SATIE MUSEUM

SATIE MUSEUM

Erik Satie began life in the Normandy fishing port of Honfleur. His parents lived near the esplanade at 90 rue Haute, where he was born on 17 May 1866, and his grandparents were at no.50. His father Alfred, a composer of music-hall songs, decided to set up as a music publisher in Paris and the family moved there in 1870. But two years later Erik’s mother died and he was sent back to Honfleur to live with his grandparents. There, under their influence, he took up the piano. Today Honfleur, with its many half-timbered buildings lining the narrow streets and its characterful harbour life, is a thriving holiday resort, reached from the east by the striking new Pont de Normandie. The house at no.90 Rue Haute and its neighbour, no.92, were acquired for the Association Satie Honfleur, renovated, interconnected and, in 1998, christened Maisons Satie’: perhaps more installation than museum, in tune with the composer in concept and its drollery, and up-to-date in its realization. The proprietors themselves decree amusez-vous’, guaranteeing visitors a zany mixture of music and what they dub charcuterie’. The journey through eight rooms, aided by Satie’s (often apparently posthumous) recollections and a series of arrows emanating from pears to point the way -a logo en forme de poire – begins with the donning of headsets whose music and commentary (in French or English) are activated by a series of sensors along the route. The sound effects (musical excerpts, monologues and dialogues), together with theatrical decor and lighting effects in each room, draw visitors into Satie’s eccentric world. There is plenty to do along the way: don’t miss the carousel of instruments injouables [unplayable]’ or the cabaret-cinema.

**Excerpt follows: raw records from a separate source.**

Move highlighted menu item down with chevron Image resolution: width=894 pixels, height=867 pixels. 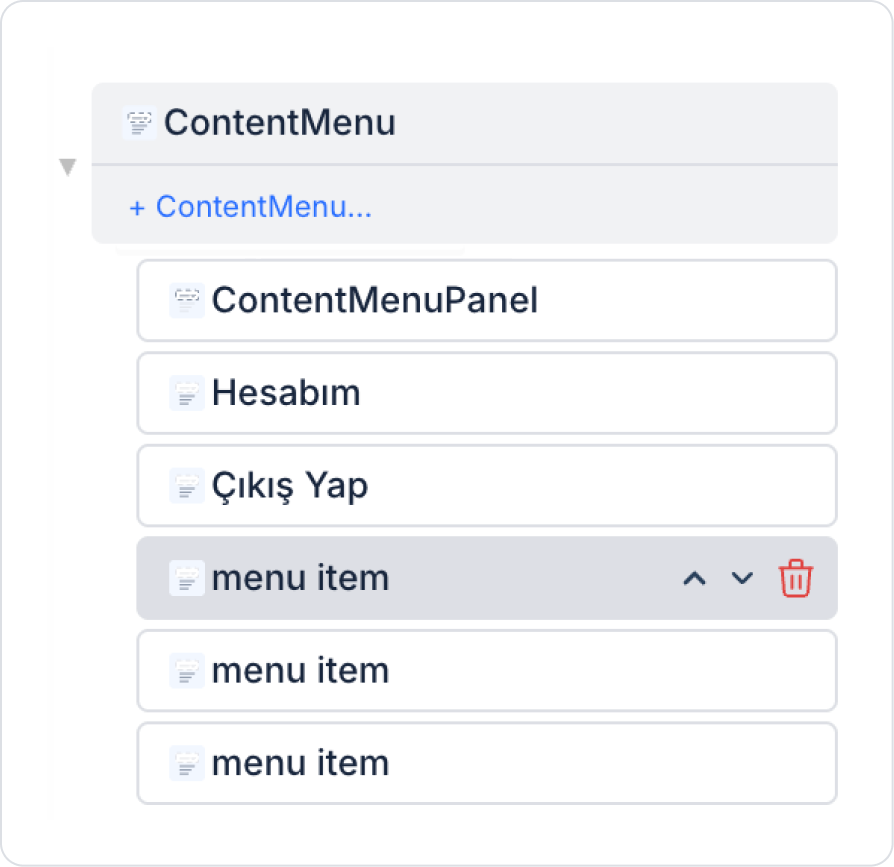(742, 578)
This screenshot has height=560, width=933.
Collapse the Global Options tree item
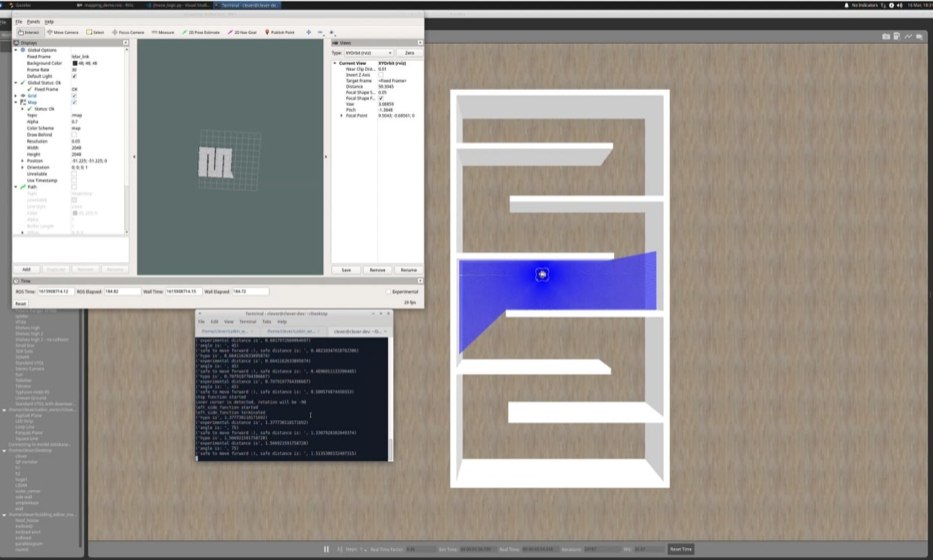(x=16, y=50)
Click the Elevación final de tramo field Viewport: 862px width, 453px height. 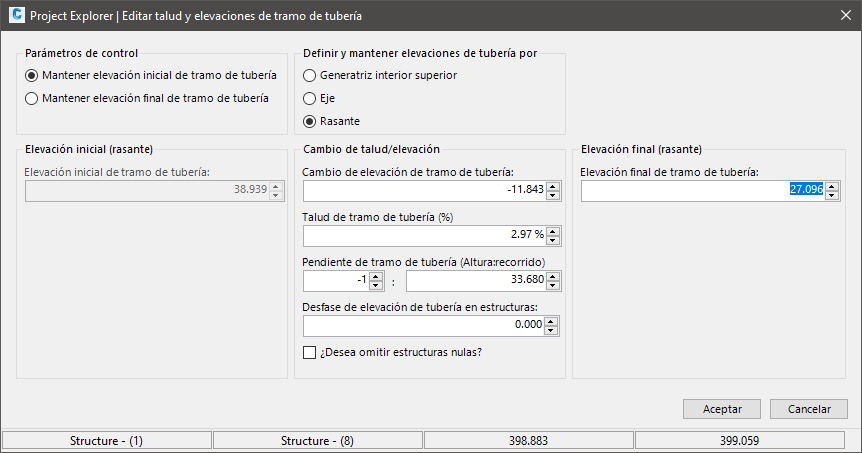[700, 190]
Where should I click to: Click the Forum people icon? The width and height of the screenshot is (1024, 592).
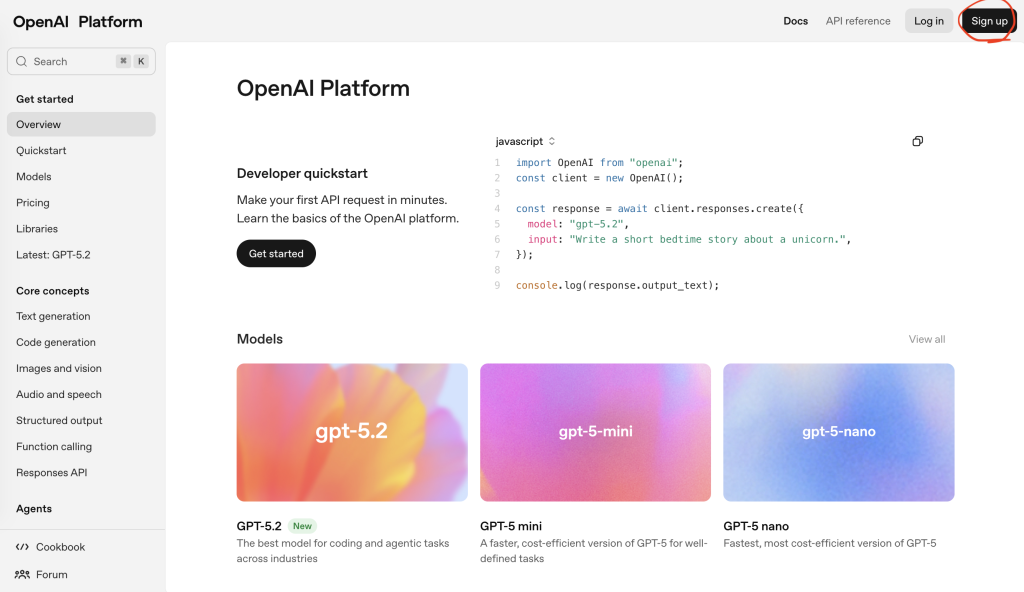click(x=22, y=575)
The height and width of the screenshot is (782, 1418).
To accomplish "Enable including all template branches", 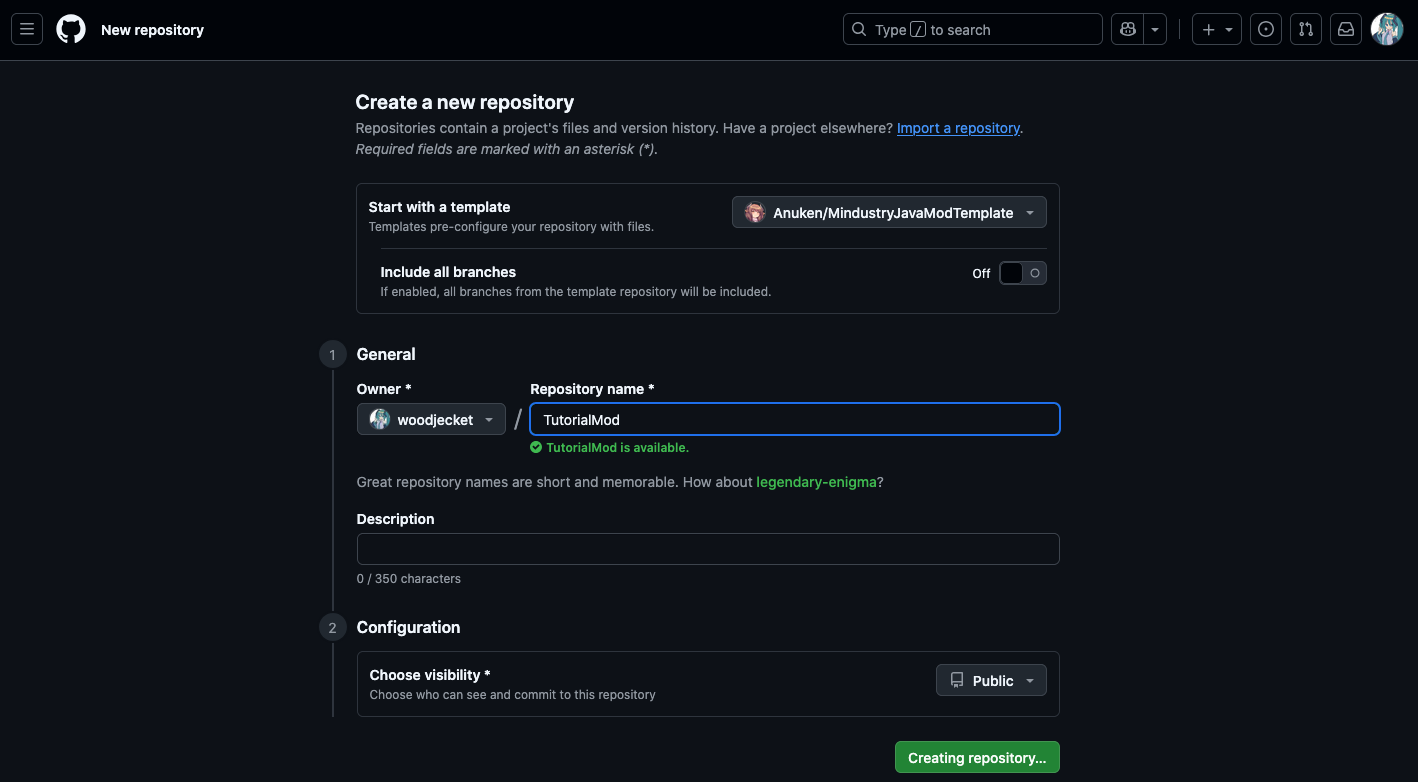I will click(x=1022, y=272).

SATIE MUSEUM Photo Gallery




Maisons Satie Honfleur Complaisamment solitaire’: display at the Maisons Satie Satie returned to Paris for good in 1878, living with his father, and later his stepmother, first at 2 Rue Constantinople (just north of Gare St Lazare) and then at 50 Rue Condorcet (near the Cirque Medrano) until 1887, when, after a chequered career as a student at the Conservatoire and a brief and undistinguished stint in the army, he was obliged to move out because of a liaison with the family maid. He was drawn to the exotic, bohemian life of nearby Montmartre and found work as a pianist at the cabaret Chat Noir, at 12 Rue de Laval (later Rue Victor Masse) – which no longer exists, although a plaque marks the spot. By the beginning of 1890 Satie was living in a miserable, tiny, windowless room, more closet than cabinet, at the top of the butte at 6 Rue Cortot, not far from Sacre-Coeur. Soon after, he met Josephin Peladan, Sar of the Rosicrucian Order, the Temple and the Grail, and was appointed chapelmaster’ for the sect.

During his eight years at 6 Rue Cortot he composed Rosicrucian music as well as piano music; left the Chat Noir for its chief rival, the Auberge du Clous at 30 Avenue Trudaine (which still exists); embarked on a literary career; founded his own Eglise Metropolitaine d’Art de Jesus Conducteur (of which he was the solitary member); enjoyed a short affair with the painter Suzanne Valadon (January to June 1893); and applied three times without success for admission to the Academie des Beaux-Arts (chronicled in his 1912 Memoires d’un Amnesiac’). The building at 6 Rue Cortot still exists. From 1984 to 1999 a small flat on the second floor, though possibly not his original room, was used by the Fondation Erik Satie for the display of their substantial archive: manuscripts, ephemera, photographs, oil portraits by Grass-Mick and La Rochefoucauld, and personal effects (collar, hat and cane). They were then consolidated with the display at Honfleur. In 1898 Satie moved to the southern working-class suburb of Arcueil-Cachan, while maintaining his former lifestyle. Almost unbelievably, he made the 19-kilometre trip daily, on foot, from his room over a dingy cafe, in a flat-iron building at 22 Rue Cauchy, known as the Maison aux quatre cheminees’, to the cabarets of Montmartre, returning home in the early hours, armed with a hammer for protection. Les quatre cheminees’ still stands, still in one of the grubbier parts of the city; a plaque was erected on the building in 1929, four years after his death, a nearby park was named after him on the centenary of his birth, and another plaque was put up in 1998 to mark the centenary of his moving in: Avec emotion, Arcueil s’en souvient’. He never allowed anyone into his room (no. 15 on the second floor); those who ventured in after his death found a time-capsule of his life – he had lived in squalor, without running water or gas lighting; there were piles of unopened mail, worn-out, moth-eaten suits, 60 pairs of down-at-heel shoes, and several thousand small pieces of paper carefully decorated with his inimitable drawings and calligraphy in black and red India ink, filed in innumerable cigar boxes. It is re-created without apology at the Honfleur Maisons Satie’. Satie died of cirrhosis of the liver in a Paris hospital on 1 July 1925. He was buried in the cemetery at Arcueil.